:: EXCERPT TO READ ::
Well my computer died, and I was kneeling at a strange system at Best Buy, so one line is all I had time for.
The plastic in the recycling mutated the virus, duh.
One of the ideas I was toying with was a apocalyptic future because no one recycled. I'm glad to see someone did that idea. I think you had some good editing spots there. I liked the spin blur where you see all the people standing around when you go to the future and some of the cutting during the zombie section. The green screen part didn't look realistic as far as making it look like the zombies were actually walking around in a dump but it was fun to watch. I saw keithlango mentioned using a little bounce fill to help with the lighting but I saw in your spin zoom one of the actors was holding a reflector! Maybe shooting at a different time of day would have helped even out the exposure?
Apologies for the late commentary.
I like the concept and really dug the green screen effects and zombie makeup and acting. Nice music, too. The 28 years later transition was great!
The overall concept didn't quite work for me. So the zombiepocalypse was caused by throwing away things that should be recycled? And you can prevent that by recycling? But then there are still zombies? Each of the transition moments was well done but the logical through line was too muddled for me.
:::
:: RECORDS SHOWN ::
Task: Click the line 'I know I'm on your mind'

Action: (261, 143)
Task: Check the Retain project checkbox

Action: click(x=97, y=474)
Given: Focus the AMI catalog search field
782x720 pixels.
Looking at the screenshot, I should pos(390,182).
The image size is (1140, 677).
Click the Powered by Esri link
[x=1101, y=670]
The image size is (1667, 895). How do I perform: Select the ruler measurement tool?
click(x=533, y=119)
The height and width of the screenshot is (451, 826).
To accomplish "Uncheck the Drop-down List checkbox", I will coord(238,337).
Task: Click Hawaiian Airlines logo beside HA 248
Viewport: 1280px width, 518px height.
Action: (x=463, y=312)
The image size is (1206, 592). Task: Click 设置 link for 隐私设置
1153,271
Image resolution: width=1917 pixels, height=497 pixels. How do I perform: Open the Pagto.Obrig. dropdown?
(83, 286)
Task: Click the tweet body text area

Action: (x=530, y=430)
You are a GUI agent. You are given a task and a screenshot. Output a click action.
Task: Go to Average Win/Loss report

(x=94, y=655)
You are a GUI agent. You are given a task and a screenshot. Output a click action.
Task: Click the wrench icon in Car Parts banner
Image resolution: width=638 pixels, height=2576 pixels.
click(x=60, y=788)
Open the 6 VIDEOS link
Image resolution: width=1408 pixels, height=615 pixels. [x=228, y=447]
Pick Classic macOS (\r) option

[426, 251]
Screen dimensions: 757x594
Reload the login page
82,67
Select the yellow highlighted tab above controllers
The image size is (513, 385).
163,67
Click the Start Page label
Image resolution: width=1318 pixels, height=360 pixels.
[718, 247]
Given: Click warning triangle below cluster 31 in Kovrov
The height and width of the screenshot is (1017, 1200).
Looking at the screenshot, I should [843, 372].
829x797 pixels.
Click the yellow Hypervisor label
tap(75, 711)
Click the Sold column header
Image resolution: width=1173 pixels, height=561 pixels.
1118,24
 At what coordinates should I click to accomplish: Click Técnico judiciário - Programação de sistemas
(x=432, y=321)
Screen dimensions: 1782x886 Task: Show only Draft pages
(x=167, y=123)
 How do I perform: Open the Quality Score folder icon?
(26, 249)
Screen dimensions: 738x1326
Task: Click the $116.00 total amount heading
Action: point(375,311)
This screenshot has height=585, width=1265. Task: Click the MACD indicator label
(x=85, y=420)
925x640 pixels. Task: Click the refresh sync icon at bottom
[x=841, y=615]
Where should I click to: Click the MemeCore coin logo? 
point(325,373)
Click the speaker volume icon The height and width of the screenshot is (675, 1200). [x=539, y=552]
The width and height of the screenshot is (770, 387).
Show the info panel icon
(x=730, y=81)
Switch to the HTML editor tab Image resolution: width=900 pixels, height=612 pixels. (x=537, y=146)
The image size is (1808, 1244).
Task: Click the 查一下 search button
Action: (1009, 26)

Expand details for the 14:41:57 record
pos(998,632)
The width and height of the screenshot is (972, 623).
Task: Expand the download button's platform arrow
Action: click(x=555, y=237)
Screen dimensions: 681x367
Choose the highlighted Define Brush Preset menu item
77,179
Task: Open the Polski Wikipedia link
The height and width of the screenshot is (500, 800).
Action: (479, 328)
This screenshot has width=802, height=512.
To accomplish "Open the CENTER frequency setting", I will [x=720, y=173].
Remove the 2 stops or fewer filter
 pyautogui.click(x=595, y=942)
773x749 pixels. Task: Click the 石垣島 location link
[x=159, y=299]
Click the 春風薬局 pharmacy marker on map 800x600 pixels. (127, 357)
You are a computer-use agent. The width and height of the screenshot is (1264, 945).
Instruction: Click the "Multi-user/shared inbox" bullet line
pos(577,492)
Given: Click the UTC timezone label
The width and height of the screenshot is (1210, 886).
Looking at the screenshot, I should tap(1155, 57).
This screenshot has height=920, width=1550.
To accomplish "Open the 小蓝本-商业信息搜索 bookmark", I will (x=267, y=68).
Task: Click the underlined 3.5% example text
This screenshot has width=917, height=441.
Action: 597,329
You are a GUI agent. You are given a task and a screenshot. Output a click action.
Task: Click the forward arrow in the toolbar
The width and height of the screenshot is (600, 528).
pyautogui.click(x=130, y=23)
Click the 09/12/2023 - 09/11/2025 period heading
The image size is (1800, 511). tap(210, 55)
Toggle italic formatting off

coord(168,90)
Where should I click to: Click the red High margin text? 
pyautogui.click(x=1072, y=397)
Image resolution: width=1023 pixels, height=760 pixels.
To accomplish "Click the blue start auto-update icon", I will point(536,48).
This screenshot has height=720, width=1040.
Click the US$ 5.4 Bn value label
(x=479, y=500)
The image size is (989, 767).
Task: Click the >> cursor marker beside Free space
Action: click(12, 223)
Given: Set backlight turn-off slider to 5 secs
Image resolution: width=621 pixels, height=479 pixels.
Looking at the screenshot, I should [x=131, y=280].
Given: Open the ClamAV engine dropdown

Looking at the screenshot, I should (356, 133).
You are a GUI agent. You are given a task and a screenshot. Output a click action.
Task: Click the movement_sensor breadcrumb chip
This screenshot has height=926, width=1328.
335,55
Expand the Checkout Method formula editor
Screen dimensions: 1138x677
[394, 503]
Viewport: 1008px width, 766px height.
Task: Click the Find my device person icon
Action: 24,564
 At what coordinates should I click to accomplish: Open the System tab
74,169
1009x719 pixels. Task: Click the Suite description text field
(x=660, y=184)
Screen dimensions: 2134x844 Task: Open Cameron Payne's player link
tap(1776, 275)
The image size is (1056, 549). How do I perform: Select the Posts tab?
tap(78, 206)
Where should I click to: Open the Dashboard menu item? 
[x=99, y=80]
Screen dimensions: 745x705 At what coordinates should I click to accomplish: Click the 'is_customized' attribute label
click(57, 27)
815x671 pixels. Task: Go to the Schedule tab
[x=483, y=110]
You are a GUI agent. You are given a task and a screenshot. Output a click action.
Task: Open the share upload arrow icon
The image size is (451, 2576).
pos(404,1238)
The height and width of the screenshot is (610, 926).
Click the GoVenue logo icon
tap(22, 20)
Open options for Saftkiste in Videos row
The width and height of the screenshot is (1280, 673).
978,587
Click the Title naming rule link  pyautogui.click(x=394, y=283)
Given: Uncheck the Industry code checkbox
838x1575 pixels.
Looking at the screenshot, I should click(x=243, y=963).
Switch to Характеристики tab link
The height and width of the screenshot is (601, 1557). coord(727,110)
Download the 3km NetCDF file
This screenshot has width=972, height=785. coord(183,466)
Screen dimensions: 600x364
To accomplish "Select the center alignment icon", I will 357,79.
:::
In the film feedback, what was one of the actors holding in the spin zoom?

• _OUTPUT FOR THIS TASK_
A reflector.